In considering how Nick Sirianni has fared in his first season with the Eagles and how his performance compares to other recent head coaching hires, let’s begin with things said and end with things left unsaid.
For a while, Sirianni’s introductory press conference, back in January, defined all the trepidation and worries that people had about him. He had never been a head coach before, at any level of football, and that lack of experience seemed to show as he addressed the media through a Zoom call. He was nervous. He stumbled over sentences and incessantly repeated the ones he managed to utter clearly. He appeared full of naive exuberance, and it was easy to presume that his tenure would be loaded with happy high-school horsebleep, and that it would be brief.

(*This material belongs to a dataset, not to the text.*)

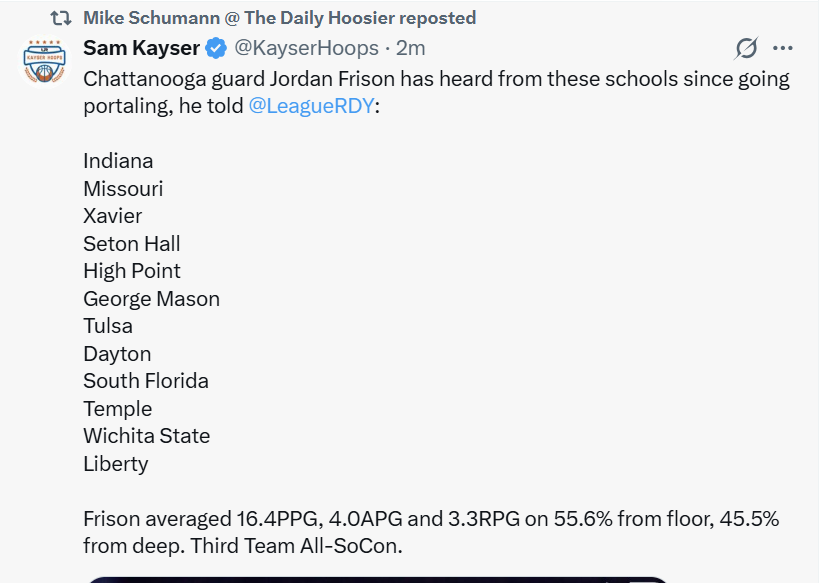The height and width of the screenshot is (583, 821).
Task: Click the repost arrows icon above the tweet
Action: (60, 18)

It might yet be, relatively speaking. But while Sirianni has made his mistakes this season, he has shown himself so far to be a competent NFL head coach, especially given the team he inherited and the circumstances surrounding it. His quarterback situation remains unsettled at best, mostly because his bosses, after drafting and signing and tying the Eagles’ long-term success to a franchise QB, traded that franchise QB. His team doesn’t have elite personnel on defense, and his coordinator’s strategy can be maddeningly passive. Yet the Eagles are 6-7 and still in the playoff race. They’re not great, but they’re better than people, in general, thought they would be.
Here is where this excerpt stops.